An exact transcription of all the data is the expected reply.

^^^^

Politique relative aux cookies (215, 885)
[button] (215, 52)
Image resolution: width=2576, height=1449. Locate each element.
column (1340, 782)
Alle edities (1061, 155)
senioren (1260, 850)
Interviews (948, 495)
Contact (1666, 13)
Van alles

^^^^

**Solution to the problem**
Politique relative aux cookies (215, 885)
[button] (215, 52)
Image resolution: width=2576, height=1449. Locate each element.
column (1340, 782)
Alle edities (1061, 155)
senioren (1260, 850)
Interviews (948, 495)
Contact (1666, 13)
Van alles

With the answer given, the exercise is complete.